__Page text__
--- START ---

By Julie Kelly
Friday, October 27, 2017
Caving to pressure from environmental activists, the
European Parliament voted on October 24 to ban glyphosate, the weed killer
commonly sold under the brand name Roundup, by the end of 2022. A subsequent
vote to renew glyphosate’s EU license, which expires at the end of this year,
failed, and growers in 28 countries are now faced with the real possibility
that this safe herbicide used by farmers around the world will be permanently
outlawed. The move will have consequences here as activists trumpet the EU
glyphosate ban as a reason to enact the same prohibition in the U.S.
Greenpeace EU, the group leading the crusade against
glyphosate, cheered the news: “Although the phase out periods are longer than
technically needed, the Parliament’s proposal is a breath of fresh air. More
than one million Europeans and now the Parliament are calling for a ban on this
dangerous chemical.” Against the wishes of his country’s farming interests,
French president Emmanuel Macron fought hard to win support for the ban.
Hundreds of French farmers blocked the Champs-Elysées last month in protest.
“It’s a real pity that members of Parliament allow themselves to be influenced
by anti-glyphosate activists who claim to represent public opinion, but only
represent hostility toward industry, and more worryingly, hostility toward
science,” Graeme Taylor, a spokesman for the European Crop Protection
Association, told me. “It ignores the clear and unequivocal opinion of the EU’s
own agencies on the safety of glyphosate.” The ban would have a crippling
effect on the EU’s agricultural sector and the international grain trade.

--- END ---

__Task set__
[1] Duplicate the passage of the glyphosate article from "Greenpeace EU, the" to "month in protest.".
[2] Answer these questions using the glyphosate article.
(a) On what date did the European Parliament vote to ban glyphosate?
(b) By the end of what year would the ban take effect?
(c) What organization does Graeme Taylor speak for?
[3] Write the next part of the article on the EU glyphosate ban, starting after its final sentence.
The lines after this text are not needed for anything asked here.

__Information supplied__
--- START ---

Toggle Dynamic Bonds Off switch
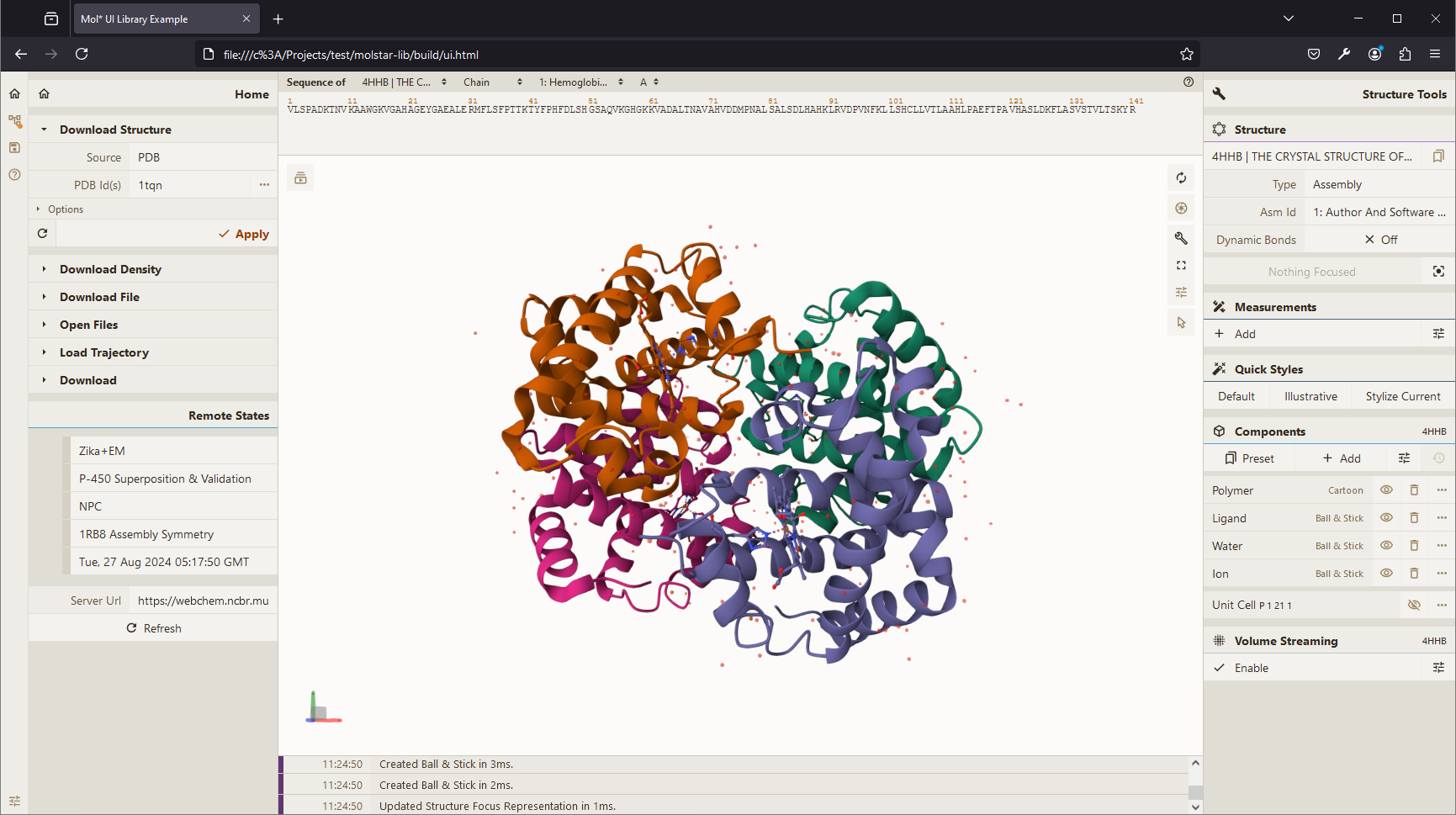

--- END ---

__Expected outputs__
[1]
Greenpeace EU, the group leading the crusade against
glyphosate, cheered the news: “Although the phase out periods are longer than
technically needed, the Parliament’s proposal is a breath of fresh air. More
than one million Europeans and now the Parliament are calling for a ban on this
dangerous chemical.” Against the wishes of his country’s farming interests,
French president Emmanuel Macron fought hard to win support for the ban.
Hundreds of French farmers blocked the Champs-Elysées last month in protest.

[2]
(a) October 24
(b) 2022
(c) The European Crop Protection Association

[3]
It is also a major blow to Monsanto, the maker of
Roundup, and a huge victory in the decades-long war against that corporation by
the misanthropic environmental Left. The anti-glyphosate crusade is a proxy
battle against genetically engineered crops, too, because Monsanto has
engineered many such crops, especially corn and soybeans, to be “Roundup-Ready”
— i.e., to survive the application of Roundup so they don’t die along with the
weeds. Since the introduction of genetically engineered crops more than 20
years ago, yields of these grains have soared while pesticide use has
decreased. Study
after study
confirms that glyphosate poses a minimal risk to the environment or human
health.
But activists and their lapdogs in the European Parliament
are choosing to ignore the large body of evidence supporting glyphosate’s
safety and instead rely on an outlier report from the International Agency for
Research on Cancer. In March 2015, IARC, which is under the purview of the
World Health Organization, issued a report concluding that glyphosate is a
probable human carcinogen based on “limited evidence of carcinogenicity in
humans for non-Hodgkin lymphoma,” as well as “convincing evidence that
glyphosate also can cause cancer in laboratory animals.” The finding was
swiftly rebuked by government agencies and agricultural interests around the
world; the scientists who produced the report have been criticized for
misrepresenting data, editing drafts to delete contrary evidence, and using the
report as propaganda to promote their own anti-glyphosate agenda. Nonetheless,
it has been a gift to activists and lawyers seeking to profit off of glyphosate
“victims.”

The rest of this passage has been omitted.